The bond contract creates bond tokens which are sold through an auction. When the currency needs to retract, bond tokens can be printed and auctioned for currency tokens in a reverse Dutch auction every T time period. To incentivize further retraction through the bond mechanism, the contract can increase the interest rate of the bond tokens by a certain denominated amount.

Currently, there is a single type of bonds issued with the contract: maturity bonds. Maturity bonds do not pay out until the maturity date, where the holder is issued a lump sum of the value and interest rate. This means that bonds with the same maturity date and same interest rate are fungible allowing bond markets to form easily and exchanges to list Decentral Bank Bonds quickly with little overhead.

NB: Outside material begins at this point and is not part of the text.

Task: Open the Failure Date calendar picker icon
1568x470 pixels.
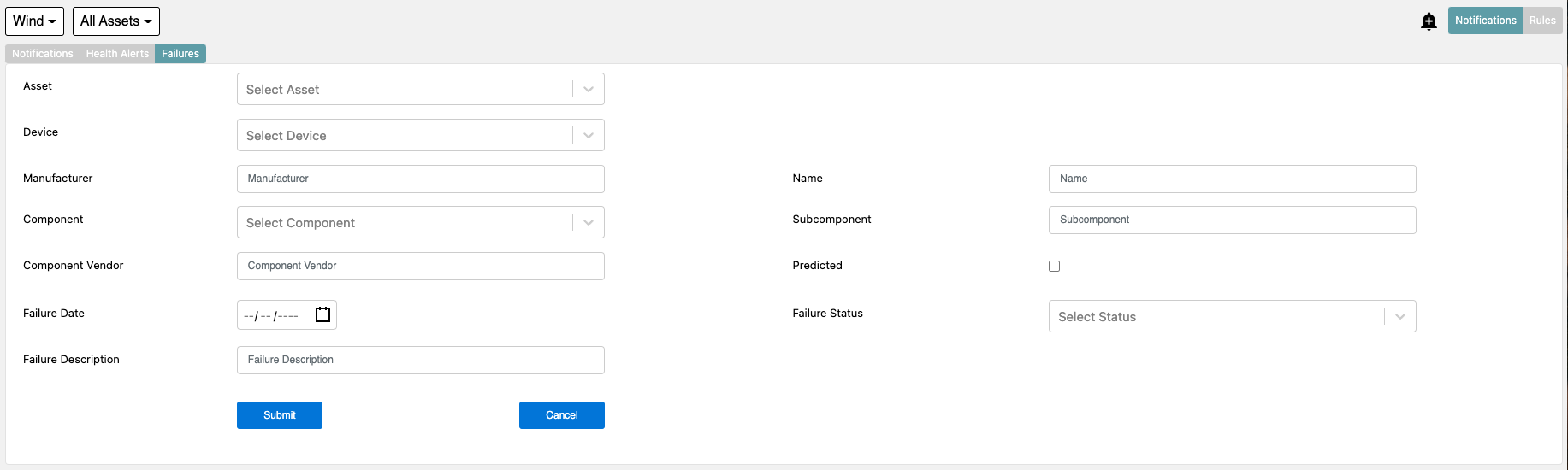Action: pyautogui.click(x=322, y=314)
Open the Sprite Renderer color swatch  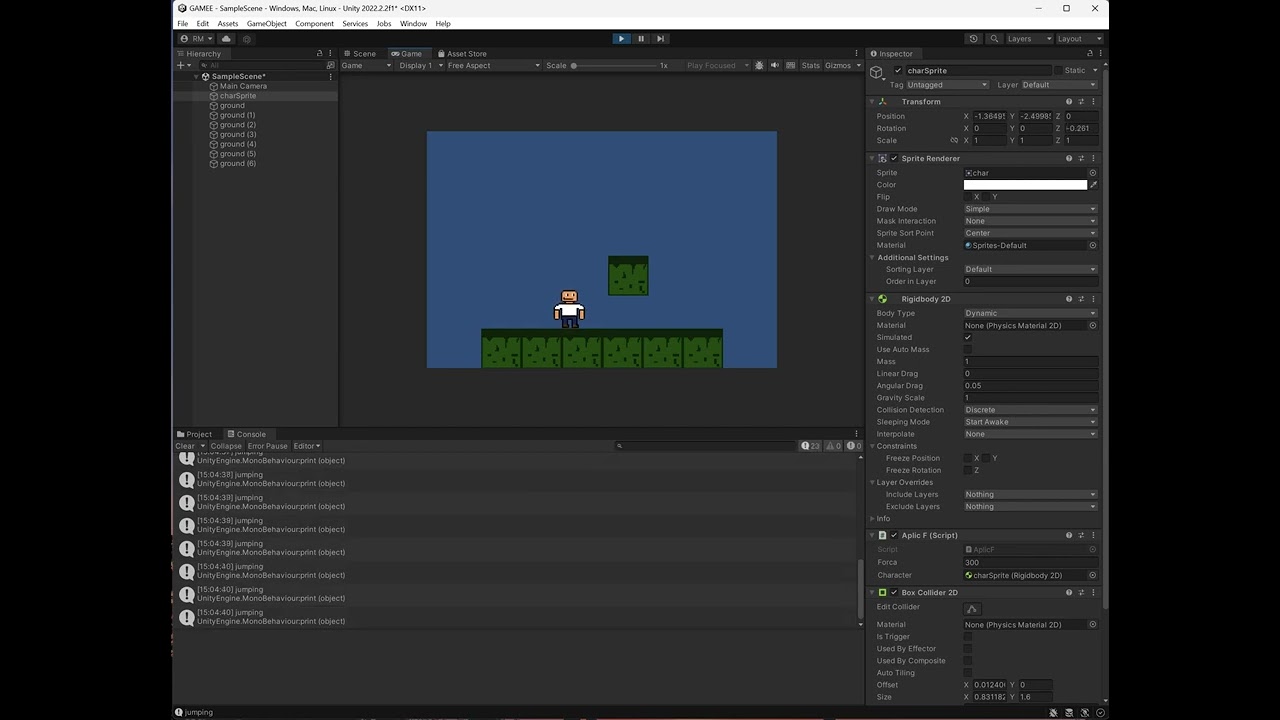[x=1025, y=184]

Each bond token has a face value of exactly 1 currency token.

Getting Started with Bonds

The bond smart contract creates bond tokens, pays out currency based on maturity dates and interest rate, and auctions off newly printed bond tokens.

Maturity Bonds (Symbol: DMB)

Maturity bonds are tokens which pay the holder the entirety of the value plus interest rate (CouponRate) at the maturity date and nothing before.

Properties

MaturityDate (in blocks)

IssueDate (in block number)

CouponRate (as percentage)

Theory

The reasoning behind having a single type of bond is to increase the fungibility between bond tokens so that markets can form. Any bond with the same MaturityDate and CouponRate should theoretically have the same price and be interchangeable.

Bonds issued at later block numbers with the same CouponRate and MaturityDate should still be interchangeable since they do not pay out until the MaturityDate. This creates windows where all bonds of the same MaturityDate and CouponRate are traded in the same markets and can be continually issued/printed by the bond contract.